House Bill 1739 would allow judges to depart from those mandatory minimums except regarding crimes that involved the use, attempted use, or threat of serious physical force, or certain non-consensual sex crimes against a minor.  The case would have to involve “substantial and compelling” reasons that the minimum sentence would be unjust to the defendant, or would not be needed to protect the public.

It’s sponsored by Carthage Representative Cody Smith (R).

“HB 1739 would permit judges to adjust the length of a prison sentence to fit the crime and a person’s role in it. If someone played a very minor role in a nonviolent offense but still deserves some prison time, the judge could give the person a shorter sentence that is more appropriate for the severity of the crime,” said Smith.

Smith said one of the issues his bill would help address is overcrowding in Missouri’s prisons.  It is predicted that Missouri is on pace to need to build two new prisons.  The cost to the state to build and operate those is projected at $485-million over the next five years.

Many offenders in Missouri prisons are serving sentences stemming from nonviolent drug offenses.  Smith said in such cases, easing mandatory minimum sentencing requirements could allow judges to instead require drug treatment and other programs in lieu of prison time.  Smith said treatment outside of prison is typically more effective.

“It’s my understanding that drug treatment in prisons is largely unsuccessful and it’s much more successful outside of prisons through programs like drug courts.  To have people working with drug courts or through their probation or parole while they can maintain a job, be with their family presumably, be productive citizens I think is much better than having them incarcerated and trying to do that through prison sentencing,” said Smith.  “[Drug issues are] more of a health care problem at this point rather than a criminal justice issue, in my mind.”

Smith said more than 30 states have reduced, eliminated, or reformed mandatory minimum sentences and in those states crime rates have dropped.  He thinks the changes to sentencing laws contributed to those drops.

“Once you have a prison sentence you lose your job, often times you lose your family, you are unable to maintain whatever positive momentum you have going in your life.  I can see how you would very easily turn back to crime or drugs when you get out of prison, or do something in prison that would keep you there for a longer time,” said Smith.  “If you can maintain some semblance of a normal lifestyle – again with your family, with a job, and work with something like a drug court – then you have incentive to turn your life around, and that’s been the case in those states.”

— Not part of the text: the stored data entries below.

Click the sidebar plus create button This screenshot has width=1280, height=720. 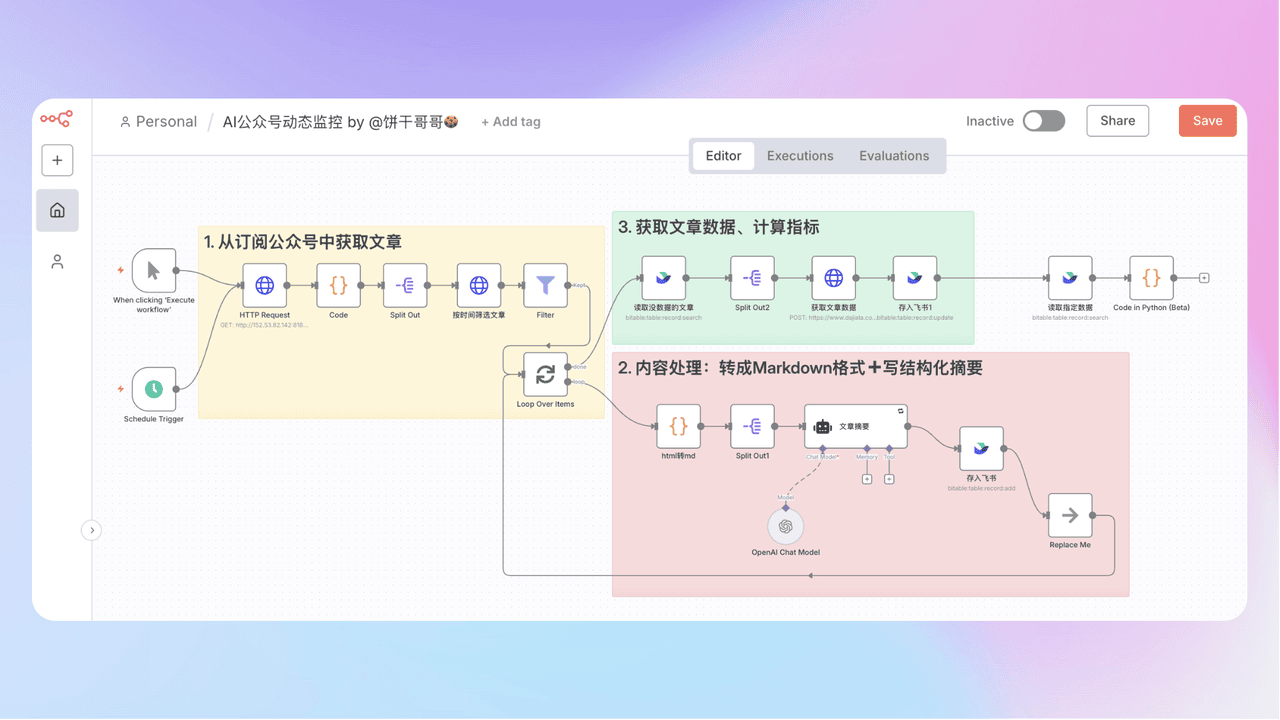click(57, 160)
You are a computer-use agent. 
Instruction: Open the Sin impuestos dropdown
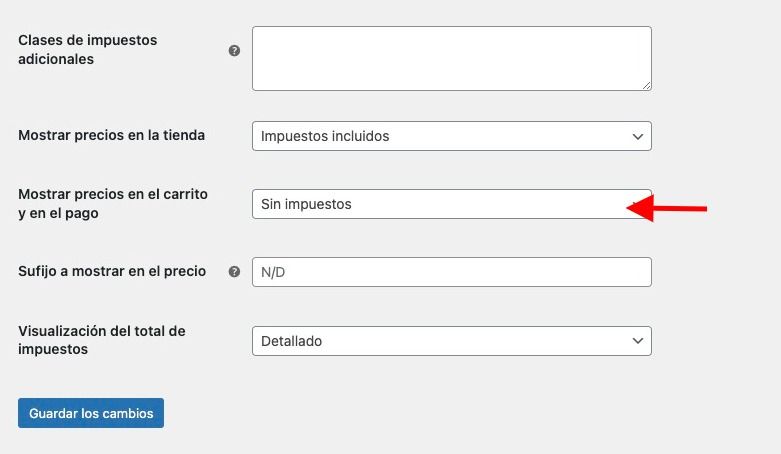[452, 204]
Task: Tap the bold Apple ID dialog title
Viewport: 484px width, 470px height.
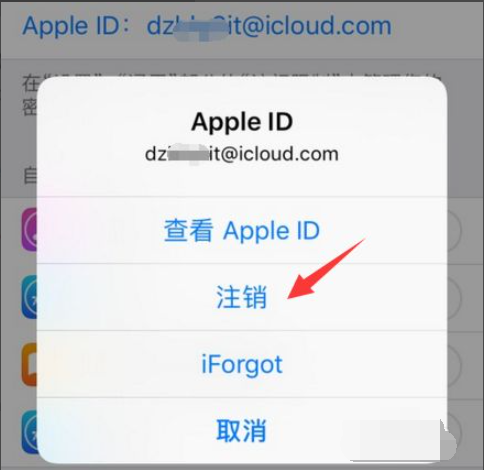Action: point(242,122)
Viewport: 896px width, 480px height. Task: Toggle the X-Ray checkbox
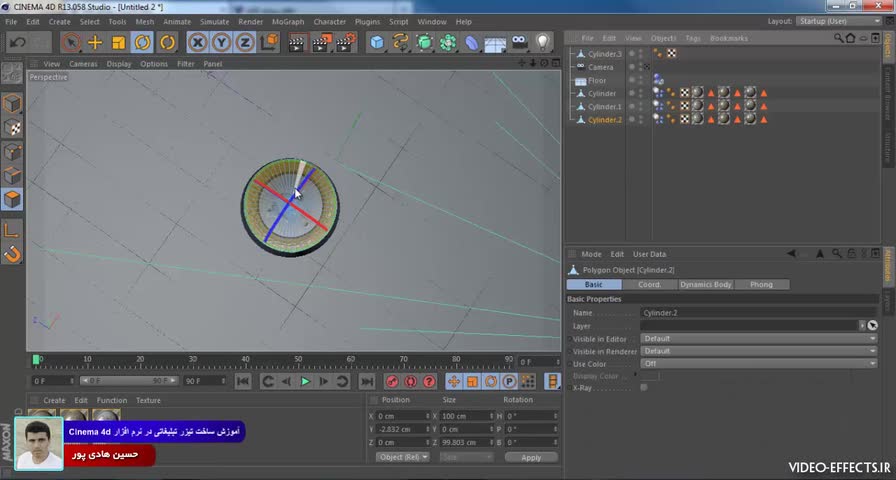pyautogui.click(x=644, y=387)
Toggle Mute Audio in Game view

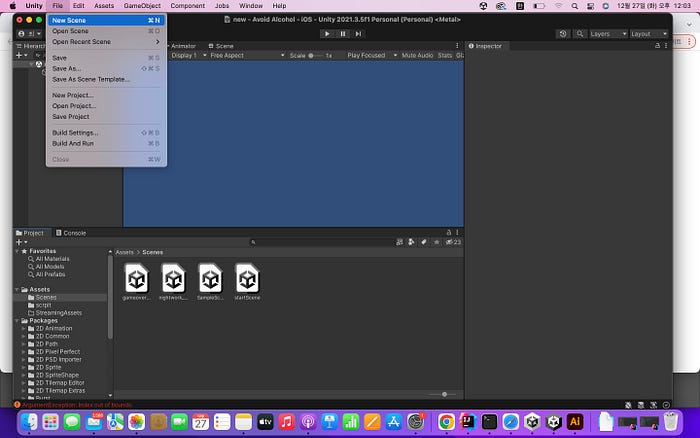(x=417, y=55)
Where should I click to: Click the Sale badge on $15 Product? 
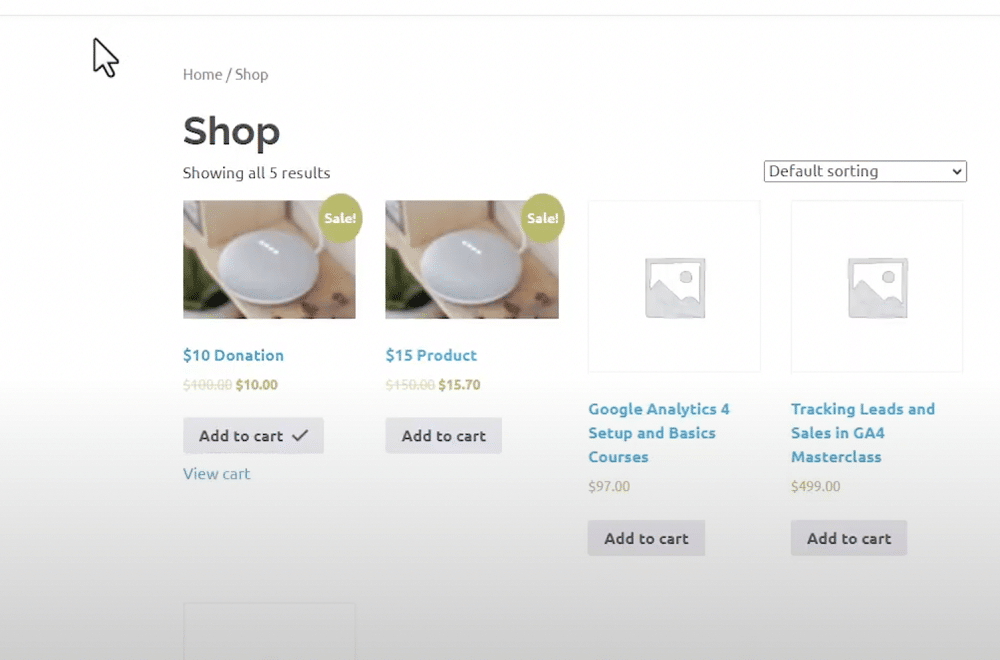[x=543, y=218]
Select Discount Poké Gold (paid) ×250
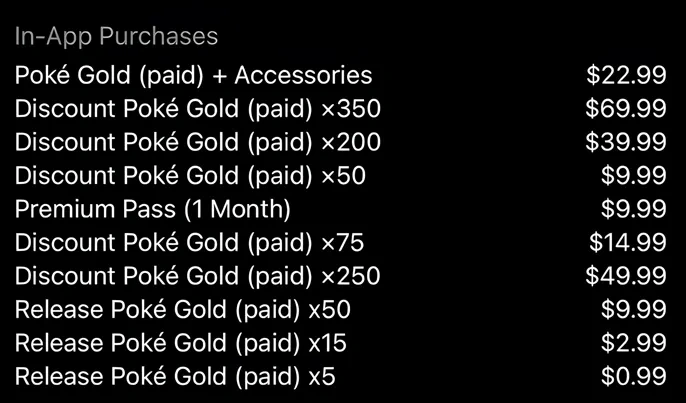This screenshot has width=686, height=403. pos(198,276)
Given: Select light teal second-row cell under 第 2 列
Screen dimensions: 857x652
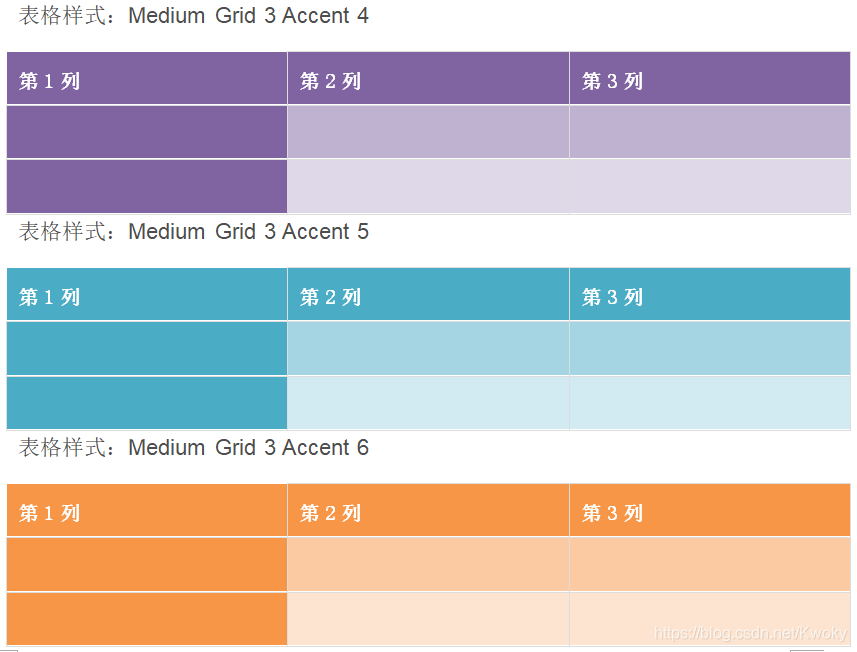Looking at the screenshot, I should click(x=428, y=348).
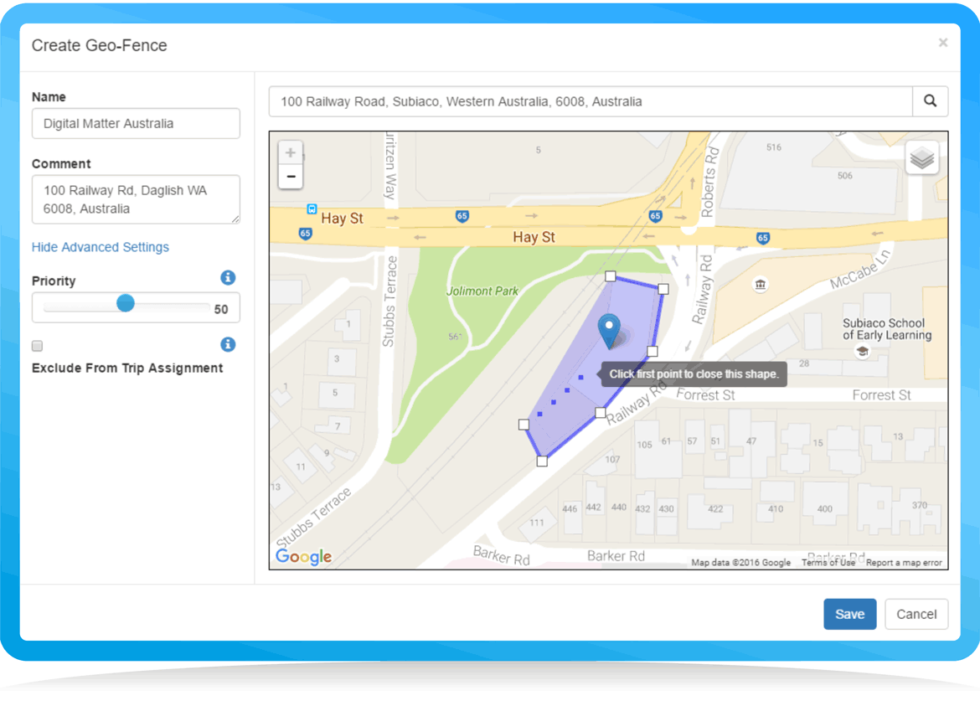Click the search magnifier icon
Screen dimensions: 980x706
pyautogui.click(x=931, y=101)
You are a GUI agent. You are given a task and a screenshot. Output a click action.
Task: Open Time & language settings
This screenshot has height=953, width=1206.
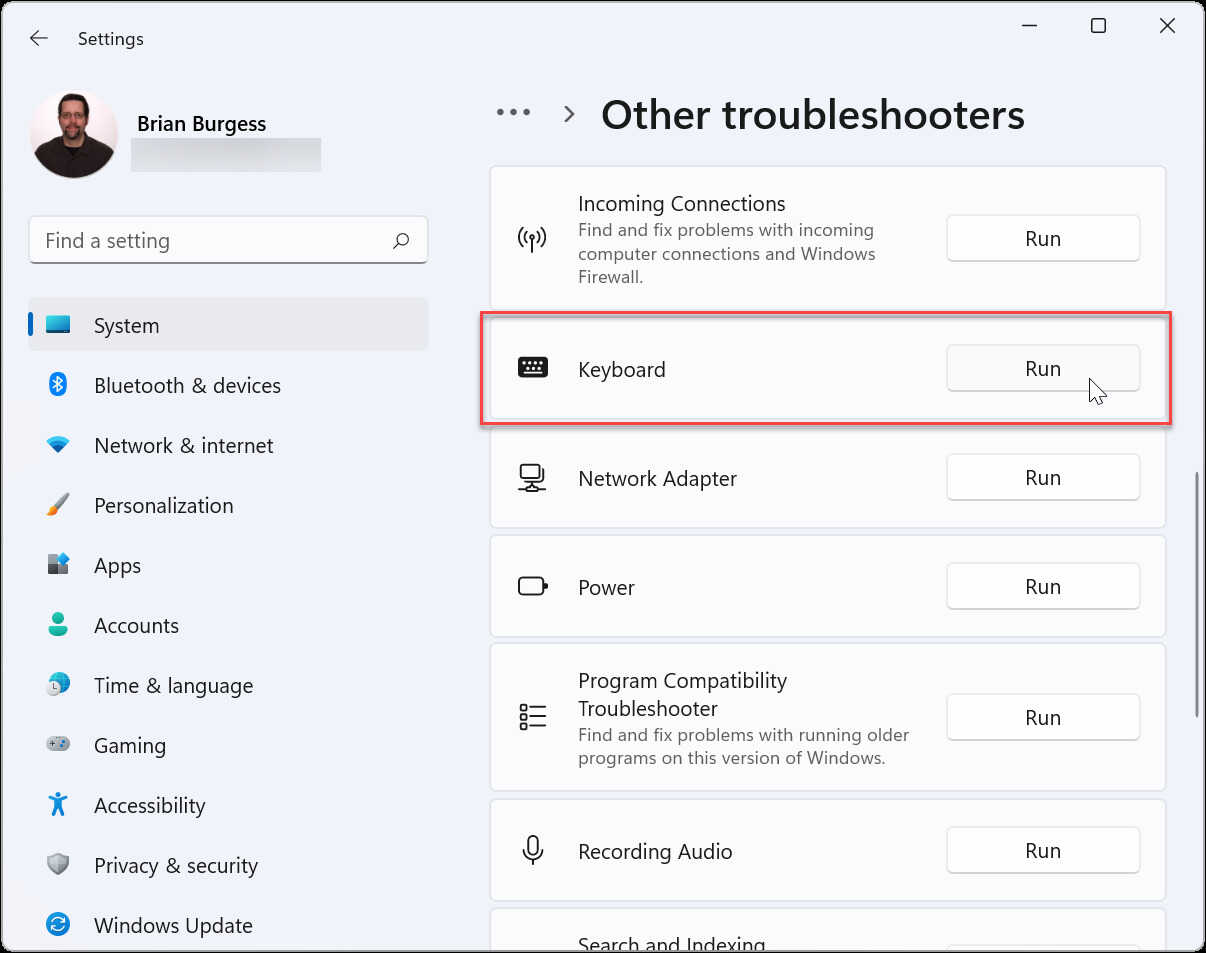(x=173, y=685)
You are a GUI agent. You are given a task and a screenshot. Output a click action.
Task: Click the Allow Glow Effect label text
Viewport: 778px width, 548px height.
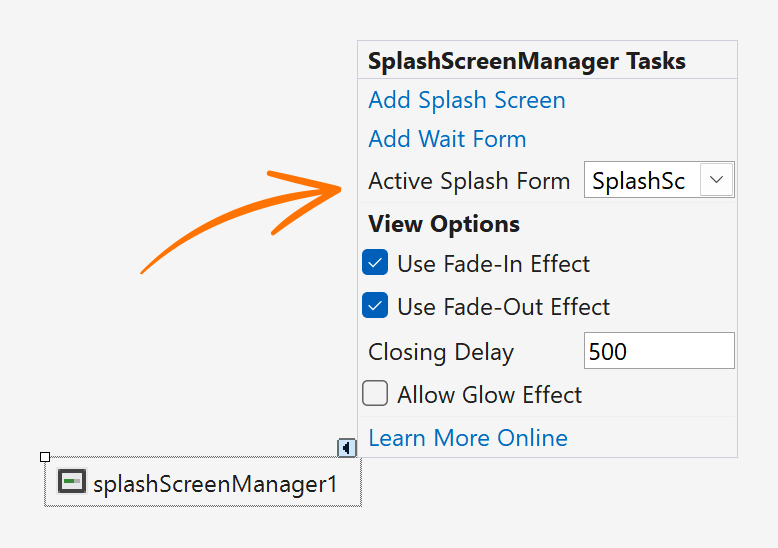click(x=489, y=395)
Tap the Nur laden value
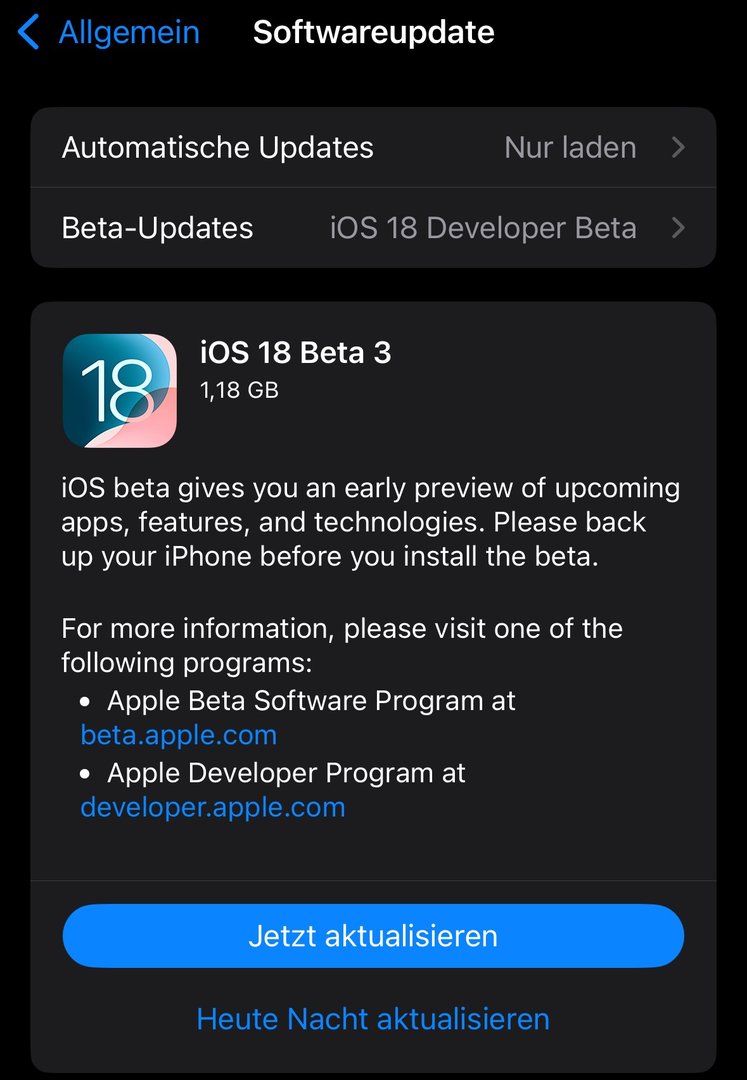The height and width of the screenshot is (1080, 747). (570, 148)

The projected fiscal impact of HB 1739 says it could save Missouri more than $3.1-million once fully implemented.  Smith notes that does not include how much the state could save if it is able to avoid building and operating any new prisons.

The bill has been approved by the House Committee on Crime Prevention and Public Safety.  It faces another committee, which could vote whether to send it to the full house for consideration.